▶ _Task details_:
Transcribe, without any change, the line that includes "You are a computer-use agent. Screen" and all the lines that come after it in the material below.
BEGIN
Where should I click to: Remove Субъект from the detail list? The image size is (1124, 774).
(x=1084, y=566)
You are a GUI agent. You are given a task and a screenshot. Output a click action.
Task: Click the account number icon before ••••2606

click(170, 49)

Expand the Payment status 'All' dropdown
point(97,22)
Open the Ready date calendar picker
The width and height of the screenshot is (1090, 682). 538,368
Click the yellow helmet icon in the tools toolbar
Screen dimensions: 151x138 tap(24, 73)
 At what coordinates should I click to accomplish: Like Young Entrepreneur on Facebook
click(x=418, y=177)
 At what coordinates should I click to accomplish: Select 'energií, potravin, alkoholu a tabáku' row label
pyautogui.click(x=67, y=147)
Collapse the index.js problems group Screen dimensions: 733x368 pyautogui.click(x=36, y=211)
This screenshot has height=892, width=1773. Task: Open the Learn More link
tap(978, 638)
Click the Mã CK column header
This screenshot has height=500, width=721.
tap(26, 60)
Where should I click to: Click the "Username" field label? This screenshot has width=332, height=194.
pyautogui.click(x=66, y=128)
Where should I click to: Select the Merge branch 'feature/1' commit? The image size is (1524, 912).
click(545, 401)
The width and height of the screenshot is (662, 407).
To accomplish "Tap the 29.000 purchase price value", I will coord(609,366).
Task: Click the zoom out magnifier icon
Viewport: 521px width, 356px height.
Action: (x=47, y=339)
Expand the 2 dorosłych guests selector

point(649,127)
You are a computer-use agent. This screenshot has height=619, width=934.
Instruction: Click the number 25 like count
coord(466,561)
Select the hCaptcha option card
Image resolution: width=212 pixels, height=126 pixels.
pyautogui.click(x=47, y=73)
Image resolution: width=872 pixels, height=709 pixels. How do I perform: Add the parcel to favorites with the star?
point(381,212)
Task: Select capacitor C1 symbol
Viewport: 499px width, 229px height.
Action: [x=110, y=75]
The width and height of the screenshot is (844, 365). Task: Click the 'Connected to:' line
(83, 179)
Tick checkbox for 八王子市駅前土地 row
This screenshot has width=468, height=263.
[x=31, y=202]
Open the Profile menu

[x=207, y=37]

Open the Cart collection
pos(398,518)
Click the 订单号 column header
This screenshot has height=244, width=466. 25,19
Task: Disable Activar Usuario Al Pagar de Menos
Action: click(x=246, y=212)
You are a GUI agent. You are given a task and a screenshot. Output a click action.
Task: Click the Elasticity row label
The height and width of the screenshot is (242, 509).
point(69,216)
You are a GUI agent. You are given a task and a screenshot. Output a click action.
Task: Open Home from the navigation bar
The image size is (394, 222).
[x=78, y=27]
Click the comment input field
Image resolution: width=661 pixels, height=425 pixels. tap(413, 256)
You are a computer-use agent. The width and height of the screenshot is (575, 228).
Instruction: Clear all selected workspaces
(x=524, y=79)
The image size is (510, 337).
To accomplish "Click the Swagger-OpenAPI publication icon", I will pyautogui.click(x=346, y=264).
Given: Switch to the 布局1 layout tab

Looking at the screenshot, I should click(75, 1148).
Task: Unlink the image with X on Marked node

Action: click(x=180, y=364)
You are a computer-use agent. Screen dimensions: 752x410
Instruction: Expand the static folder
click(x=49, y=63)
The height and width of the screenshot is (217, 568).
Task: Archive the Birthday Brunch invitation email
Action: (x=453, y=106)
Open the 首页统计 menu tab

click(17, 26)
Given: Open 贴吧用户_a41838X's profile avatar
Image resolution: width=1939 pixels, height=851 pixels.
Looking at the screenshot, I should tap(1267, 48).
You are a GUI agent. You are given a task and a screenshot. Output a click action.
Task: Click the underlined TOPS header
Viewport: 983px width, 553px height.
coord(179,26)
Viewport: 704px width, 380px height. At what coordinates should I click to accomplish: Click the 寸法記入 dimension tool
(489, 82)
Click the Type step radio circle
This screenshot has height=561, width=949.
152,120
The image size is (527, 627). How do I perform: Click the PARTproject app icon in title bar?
END
▶ _Solution to the problem_:
You are a computer-use agent. Screen dimensions: 752x410
Instruction: Expand the static folder
click(x=49, y=63)
The height and width of the screenshot is (217, 568).
Task: Archive the Birthday Brunch invitation email
Action: (x=453, y=106)
Open the 首页统计 menu tab

click(17, 26)
Given: Open 贴吧用户_a41838X's profile avatar
Image resolution: width=1939 pixels, height=851 pixels.
Looking at the screenshot, I should tap(1267, 48).
You are a GUI agent. You are given a task and a screenshot. Output a click action.
Task: Click the underlined TOPS header
Viewport: 983px width, 553px height.
coord(179,26)
Viewport: 704px width, 380px height. At what coordinates should I click to accomplish: Click the 寸法記入 dimension tool
(489, 82)
Click the Type step radio circle
This screenshot has height=561, width=949.
152,120
The image size is (527, 627). How do I perform: Click the PARTproject app icon in title bar?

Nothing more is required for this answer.